Every line of the listing below should be written out exactly.

==== Information supplied

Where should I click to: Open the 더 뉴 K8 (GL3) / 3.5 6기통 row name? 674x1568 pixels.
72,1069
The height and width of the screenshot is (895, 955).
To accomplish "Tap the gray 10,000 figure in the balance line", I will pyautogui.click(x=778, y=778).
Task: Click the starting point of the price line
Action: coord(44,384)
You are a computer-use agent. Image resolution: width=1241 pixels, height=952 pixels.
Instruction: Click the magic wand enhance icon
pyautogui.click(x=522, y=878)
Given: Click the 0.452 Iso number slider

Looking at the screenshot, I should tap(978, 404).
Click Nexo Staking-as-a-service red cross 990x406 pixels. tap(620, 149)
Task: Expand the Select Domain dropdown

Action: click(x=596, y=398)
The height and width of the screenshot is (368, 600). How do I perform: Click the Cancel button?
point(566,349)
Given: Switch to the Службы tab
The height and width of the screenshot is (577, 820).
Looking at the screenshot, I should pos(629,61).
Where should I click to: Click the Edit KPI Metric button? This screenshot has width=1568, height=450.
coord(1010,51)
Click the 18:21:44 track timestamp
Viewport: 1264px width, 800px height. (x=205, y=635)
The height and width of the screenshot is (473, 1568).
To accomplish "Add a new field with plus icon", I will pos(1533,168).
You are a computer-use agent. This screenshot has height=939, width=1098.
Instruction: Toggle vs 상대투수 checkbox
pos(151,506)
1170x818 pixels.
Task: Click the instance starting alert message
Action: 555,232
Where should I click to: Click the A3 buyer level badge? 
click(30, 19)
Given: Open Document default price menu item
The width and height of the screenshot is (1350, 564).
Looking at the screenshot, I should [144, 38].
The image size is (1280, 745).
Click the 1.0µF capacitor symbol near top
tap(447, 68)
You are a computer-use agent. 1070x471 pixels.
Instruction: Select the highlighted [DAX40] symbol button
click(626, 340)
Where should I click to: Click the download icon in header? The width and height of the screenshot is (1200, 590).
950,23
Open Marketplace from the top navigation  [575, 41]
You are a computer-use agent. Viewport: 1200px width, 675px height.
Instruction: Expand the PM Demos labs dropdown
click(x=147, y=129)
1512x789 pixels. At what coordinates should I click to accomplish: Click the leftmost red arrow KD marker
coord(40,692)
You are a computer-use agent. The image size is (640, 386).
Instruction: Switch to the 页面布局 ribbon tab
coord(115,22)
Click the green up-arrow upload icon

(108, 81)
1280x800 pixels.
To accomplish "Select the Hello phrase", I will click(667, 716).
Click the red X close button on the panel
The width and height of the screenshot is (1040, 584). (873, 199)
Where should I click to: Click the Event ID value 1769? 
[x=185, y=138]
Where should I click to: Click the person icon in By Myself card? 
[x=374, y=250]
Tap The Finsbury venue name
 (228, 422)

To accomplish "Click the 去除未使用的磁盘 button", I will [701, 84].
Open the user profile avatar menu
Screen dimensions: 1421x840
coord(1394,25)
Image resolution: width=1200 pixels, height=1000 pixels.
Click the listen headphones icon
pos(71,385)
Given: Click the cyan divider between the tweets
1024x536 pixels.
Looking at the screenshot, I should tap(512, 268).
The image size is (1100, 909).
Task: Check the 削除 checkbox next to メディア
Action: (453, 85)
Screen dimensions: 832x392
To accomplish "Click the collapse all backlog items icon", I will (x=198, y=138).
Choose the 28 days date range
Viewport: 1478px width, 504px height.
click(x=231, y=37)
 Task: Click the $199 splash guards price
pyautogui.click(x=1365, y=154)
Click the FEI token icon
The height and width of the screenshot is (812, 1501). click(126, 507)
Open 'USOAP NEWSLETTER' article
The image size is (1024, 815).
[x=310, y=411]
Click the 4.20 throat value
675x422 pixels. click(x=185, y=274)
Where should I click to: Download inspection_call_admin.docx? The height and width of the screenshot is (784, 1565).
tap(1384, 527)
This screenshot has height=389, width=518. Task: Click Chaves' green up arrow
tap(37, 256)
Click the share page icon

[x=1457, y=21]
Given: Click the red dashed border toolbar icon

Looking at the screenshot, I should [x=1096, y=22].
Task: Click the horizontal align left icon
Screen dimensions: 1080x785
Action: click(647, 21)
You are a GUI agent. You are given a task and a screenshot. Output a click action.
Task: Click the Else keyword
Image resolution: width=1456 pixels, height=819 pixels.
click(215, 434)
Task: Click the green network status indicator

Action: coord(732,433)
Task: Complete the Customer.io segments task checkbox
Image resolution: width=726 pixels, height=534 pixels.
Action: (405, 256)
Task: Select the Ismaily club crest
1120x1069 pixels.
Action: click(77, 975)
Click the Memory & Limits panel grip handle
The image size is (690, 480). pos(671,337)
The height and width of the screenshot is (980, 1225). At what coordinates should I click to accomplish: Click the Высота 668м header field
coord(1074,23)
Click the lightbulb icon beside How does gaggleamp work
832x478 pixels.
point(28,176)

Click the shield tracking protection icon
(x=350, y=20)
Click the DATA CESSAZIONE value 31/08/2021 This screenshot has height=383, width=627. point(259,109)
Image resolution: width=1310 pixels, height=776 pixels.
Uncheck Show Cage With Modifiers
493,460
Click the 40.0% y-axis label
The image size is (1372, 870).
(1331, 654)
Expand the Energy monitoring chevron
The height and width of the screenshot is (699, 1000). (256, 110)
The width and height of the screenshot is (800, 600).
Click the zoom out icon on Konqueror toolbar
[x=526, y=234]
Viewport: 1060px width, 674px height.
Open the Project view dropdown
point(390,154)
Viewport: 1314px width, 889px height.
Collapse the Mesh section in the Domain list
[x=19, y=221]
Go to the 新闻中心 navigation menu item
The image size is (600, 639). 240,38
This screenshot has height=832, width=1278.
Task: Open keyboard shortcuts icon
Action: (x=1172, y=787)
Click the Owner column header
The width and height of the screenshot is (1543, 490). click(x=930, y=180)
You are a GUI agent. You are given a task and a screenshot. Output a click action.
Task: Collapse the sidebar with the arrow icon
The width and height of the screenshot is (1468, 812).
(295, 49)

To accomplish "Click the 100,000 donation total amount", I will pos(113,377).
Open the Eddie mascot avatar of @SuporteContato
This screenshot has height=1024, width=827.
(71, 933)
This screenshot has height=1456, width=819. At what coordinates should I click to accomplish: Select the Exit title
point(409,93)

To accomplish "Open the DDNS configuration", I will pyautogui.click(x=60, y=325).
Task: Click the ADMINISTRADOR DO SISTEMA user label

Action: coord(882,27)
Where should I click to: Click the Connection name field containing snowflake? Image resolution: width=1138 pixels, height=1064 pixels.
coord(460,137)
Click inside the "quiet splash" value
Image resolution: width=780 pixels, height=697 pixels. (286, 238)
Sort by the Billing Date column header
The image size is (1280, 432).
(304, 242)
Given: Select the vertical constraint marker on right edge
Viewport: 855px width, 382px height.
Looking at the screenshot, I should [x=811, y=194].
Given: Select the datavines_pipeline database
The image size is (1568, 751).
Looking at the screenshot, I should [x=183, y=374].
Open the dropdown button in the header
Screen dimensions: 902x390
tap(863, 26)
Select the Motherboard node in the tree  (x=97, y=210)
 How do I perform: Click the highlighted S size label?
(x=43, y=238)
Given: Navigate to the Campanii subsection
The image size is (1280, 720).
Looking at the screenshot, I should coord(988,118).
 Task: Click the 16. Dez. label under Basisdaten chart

========

__Response area__.
Where should I click to: Open the 더 뉴 K8 (GL3) / 3.5 6기통 row name? 674x1568 pixels.
72,1069
The height and width of the screenshot is (895, 955).
To accomplish "Tap the gray 10,000 figure in the balance line", I will pyautogui.click(x=778, y=778).
Task: Click the starting point of the price line
Action: coord(44,384)
You are a computer-use agent. Image resolution: width=1241 pixels, height=952 pixels.
Instruction: Click the magic wand enhance icon
pyautogui.click(x=522, y=878)
Given: Click the 0.452 Iso number slider

Looking at the screenshot, I should tap(978, 404).
Click Nexo Staking-as-a-service red cross 990x406 pixels. tap(620, 149)
Task: Expand the Select Domain dropdown

Action: click(x=596, y=398)
The height and width of the screenshot is (368, 600). How do I perform: Click the Cancel button?
point(566,349)
Given: Switch to the Службы tab
The height and width of the screenshot is (577, 820).
Looking at the screenshot, I should pos(629,61).
Where should I click to: Click the Edit KPI Metric button? This screenshot has width=1568, height=450.
coord(1010,51)
Click the 18:21:44 track timestamp
Viewport: 1264px width, 800px height. (x=205, y=635)
The height and width of the screenshot is (473, 1568).
To accomplish "Add a new field with plus icon", I will pos(1533,168).
You are a computer-use agent. This screenshot has height=939, width=1098.
Instruction: Toggle vs 상대투수 checkbox
pos(151,506)
1170x818 pixels.
Task: Click the instance starting alert message
Action: 555,232
Where should I click to: Click the A3 buyer level badge? 
click(30, 19)
Given: Open Document default price menu item
The width and height of the screenshot is (1350, 564).
Looking at the screenshot, I should [144, 38].
The image size is (1280, 745).
Click the 1.0µF capacitor symbol near top
tap(447, 68)
You are a computer-use agent. 1070x471 pixels.
Instruction: Select the highlighted [DAX40] symbol button
click(626, 340)
Where should I click to: Click the download icon in header? The width and height of the screenshot is (1200, 590).
950,23
Open Marketplace from the top navigation  [575, 41]
You are a computer-use agent. Viewport: 1200px width, 675px height.
Instruction: Expand the PM Demos labs dropdown
click(x=147, y=129)
1512x789 pixels. At what coordinates should I click to accomplish: Click the leftmost red arrow KD marker
coord(40,692)
You are a computer-use agent. The image size is (640, 386).
Instruction: Switch to the 页面布局 ribbon tab
coord(115,22)
Click the green up-arrow upload icon

(108, 81)
1280x800 pixels.
To accomplish "Select the Hello phrase", I will click(667, 716).
Click the red X close button on the panel
The width and height of the screenshot is (1040, 584). (873, 199)
Where should I click to: Click the Event ID value 1769? 
[x=185, y=138]
Where should I click to: Click the person icon in By Myself card? 
[x=374, y=250]
Tap The Finsbury venue name
 (228, 422)

To accomplish "Click the 去除未使用的磁盘 button", I will [701, 84].
Open the user profile avatar menu
Screen dimensions: 1421x840
coord(1394,25)
Image resolution: width=1200 pixels, height=1000 pixels.
Click the listen headphones icon
pos(71,385)
Given: Click the cyan divider between the tweets
1024x536 pixels.
Looking at the screenshot, I should tap(512, 268).
The image size is (1100, 909).
Task: Check the 削除 checkbox next to メディア
Action: (453, 85)
Screen dimensions: 832x392
To accomplish "Click the collapse all backlog items icon", I will (x=198, y=138).
Choose the 28 days date range
Viewport: 1478px width, 504px height.
click(x=231, y=37)
 Task: Click the $199 splash guards price
pyautogui.click(x=1365, y=154)
Click the FEI token icon
The height and width of the screenshot is (812, 1501). click(126, 507)
Open 'USOAP NEWSLETTER' article
The image size is (1024, 815).
[x=310, y=411]
Click the 4.20 throat value
675x422 pixels. click(x=185, y=274)
Where should I click to: Download inspection_call_admin.docx? The height and width of the screenshot is (784, 1565).
tap(1384, 527)
This screenshot has height=389, width=518. Task: Click Chaves' green up arrow
tap(37, 256)
Click the share page icon

[x=1457, y=21]
Given: Click the red dashed border toolbar icon

Looking at the screenshot, I should [x=1096, y=22].
Task: Click the horizontal align left icon
Screen dimensions: 1080x785
Action: click(647, 21)
You are a GUI agent. You are given a task and a screenshot. Output a click action.
Task: Click the Else keyword
Image resolution: width=1456 pixels, height=819 pixels.
click(215, 434)
Task: Click the green network status indicator

Action: coord(732,433)
Task: Complete the Customer.io segments task checkbox
Image resolution: width=726 pixels, height=534 pixels.
Action: (405, 256)
Task: Select the Ismaily club crest
1120x1069 pixels.
Action: click(77, 975)
Click the Memory & Limits panel grip handle
The image size is (690, 480). pos(671,337)
The height and width of the screenshot is (980, 1225). At what coordinates should I click to accomplish: Click the Высота 668м header field
coord(1074,23)
Click the lightbulb icon beside How does gaggleamp work
832x478 pixels.
point(28,176)

Click the shield tracking protection icon
(x=350, y=20)
Click the DATA CESSAZIONE value 31/08/2021 This screenshot has height=383, width=627. point(259,109)
Image resolution: width=1310 pixels, height=776 pixels.
Uncheck Show Cage With Modifiers
493,460
Click the 40.0% y-axis label
The image size is (1372, 870).
(1331, 654)
Expand the Energy monitoring chevron
The height and width of the screenshot is (699, 1000). (256, 110)
The width and height of the screenshot is (800, 600).
Click the zoom out icon on Konqueror toolbar
[x=526, y=234]
Viewport: 1060px width, 674px height.
Open the Project view dropdown
point(390,154)
Viewport: 1314px width, 889px height.
Collapse the Mesh section in the Domain list
[x=19, y=221]
Go to the 新闻中心 navigation menu item
The image size is (600, 639). 240,38
This screenshot has height=832, width=1278.
Task: Open keyboard shortcuts icon
Action: (x=1172, y=787)
Click the Owner column header
The width and height of the screenshot is (1543, 490). click(x=930, y=180)
You are a GUI agent. You are given a task and a screenshot. Output a click action.
Task: Collapse the sidebar with the arrow icon
The width and height of the screenshot is (1468, 812).
(295, 49)

To accomplish "Click the 100,000 donation total amount", I will pos(113,377).
Open the Eddie mascot avatar of @SuporteContato
This screenshot has height=1024, width=827.
(71, 933)
This screenshot has height=1456, width=819. At what coordinates should I click to accomplish: Select the Exit title
point(409,93)

To accomplish "Open the DDNS configuration", I will pyautogui.click(x=60, y=325).
Task: Click the ADMINISTRADOR DO SISTEMA user label

Action: coord(882,27)
Where should I click to: Click the Connection name field containing snowflake? Image resolution: width=1138 pixels, height=1064 pixels.
coord(460,137)
Click inside the "quiet splash" value
Image resolution: width=780 pixels, height=697 pixels. (286, 238)
Sort by the Billing Date column header
The image size is (1280, 432).
(304, 242)
Given: Select the vertical constraint marker on right edge
Viewport: 855px width, 382px height.
Looking at the screenshot, I should [x=811, y=194].
Given: Select the datavines_pipeline database
The image size is (1568, 751).
Looking at the screenshot, I should [x=183, y=374].
Open the dropdown button in the header
Screen dimensions: 902x390
tap(863, 26)
Select the Motherboard node in the tree  (x=97, y=210)
 How do I perform: Click the highlighted S size label?
(x=43, y=238)
Given: Navigate to the Campanii subsection
The image size is (1280, 720).
Looking at the screenshot, I should coord(988,118).
 Task: Click the 16. Dez. label under Basisdaten chart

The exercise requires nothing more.